I’ve found this relationship between architecture and content to be surprisingly contested and is at the heart of my work to reimagine museums. In contrast to the profound conceptual ambition of the Jewish Museum, the Berlin Wall Memorial tells a more focussed tale and its architectural expression is moving precisely because of its restraint.
The Power of the Real
Tracing the route of the actual wall was a powerful experience in itself. Seeing the apartment blocks from whose high windows 80 year-old Olga Segler fell to her death, and many more trying to flee across the border, hearing the voices of experience of life in the GDR and seeing the route of the escape tunnels it was easier to imagine what life was like there.
But the power of the real is not always or necessarily enough and the important question is how to interpret that real place, what to impose, what to imply, how to edit the manifold stories that emerge there.
A high point on the tour is a visit to the Chapel of Reconciliation. A breath-takingly beautiful rammed-earth building which marks the site of a 19th century church destroyed in the 1980s to allow the East German authorities to widen the border patrol. Memorial services are held daily to remember the many victims of the Berlin Wall. Sitting in the quiet oval chapel I could almost hear the voices and chaos of that time and was deeply moved at such an explicit and unvengeful intervention. Architects Peter Sassenroth and Rudolf Reitermann worked with Austrian rammed earth specialist Martin Rauch to create this sanctuary, a contemplative space chock-full of narrative and meaning while being wonderfully restrained and minimal.
The Confidence of Abstraction
The power of the real is often best translated through embodying an idea rather than representing it and this takes more courage. Here, the route of the wall could have been replicated but instead it is marked by dual lines of corten steel poles. They have a strong presence but are permeable, artistic structures through which you can see trams passing and children cycling along the pavement. They are both heavy and light at the same time and seem to express the hideous complexity of the Cold War while beautifully embodying the ghost of the Wall.
Equally expressive, without having recourse to reconstruction, is a corten steel watch tower, simply constructed from 4 right angles shooting impossibly high into the sky. Here the material is less dynamic but feels intransigent and its endless height seems to offer the authorities an all-seeing gaze over the neighbourhood.
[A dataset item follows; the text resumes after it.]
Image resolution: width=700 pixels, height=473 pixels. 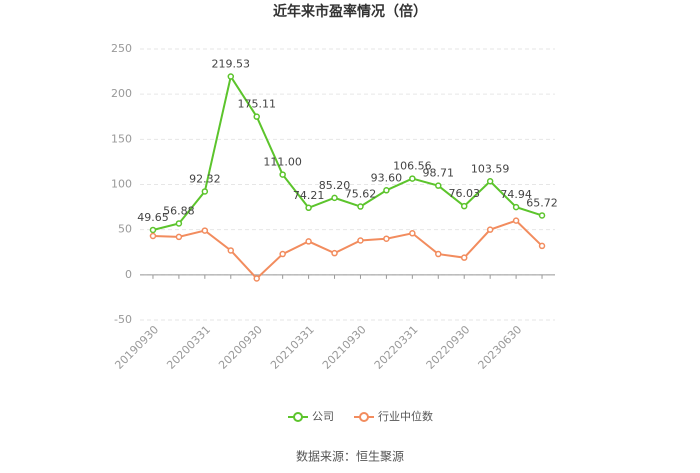 What do you see at coordinates (232, 64) in the screenshot?
I see `data-label: 219.53` at bounding box center [232, 64].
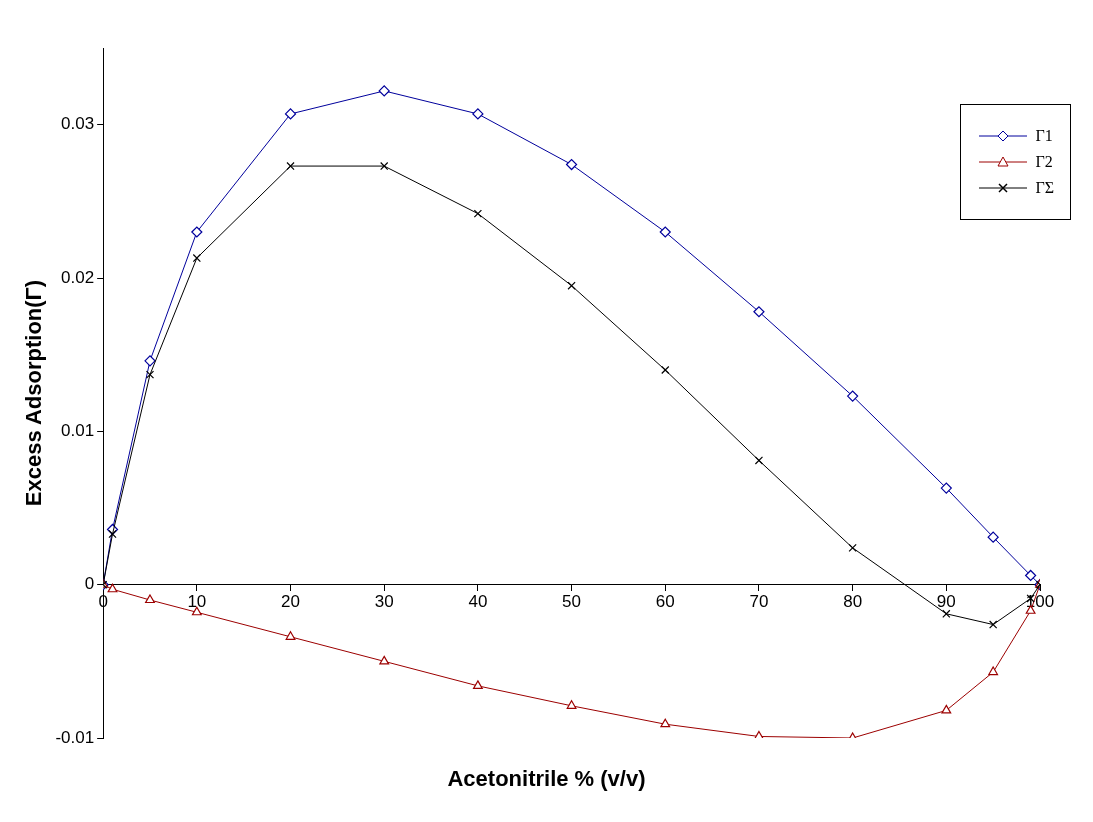 Image resolution: width=1093 pixels, height=822 pixels. What do you see at coordinates (34, 393) in the screenshot?
I see `y-axis-title: Excess Adsorption(Γ)` at bounding box center [34, 393].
Simple, allusive and restrained interventions along the 2km route of the memorial were enough to evoke 20 years of mayhem and repression that destroyed many lives and ruptured a city for generations. By contrast, the Jewish Museum’s complex forms and exhibitions are designed to evoke 2000 years of history – a much more difficult task. While there is no neat solution to spatial narratives, I come away persuaded of the need to create space for the power of the imagination and of the maxim that, not only in architecture but in storytelling too, less can so often be more.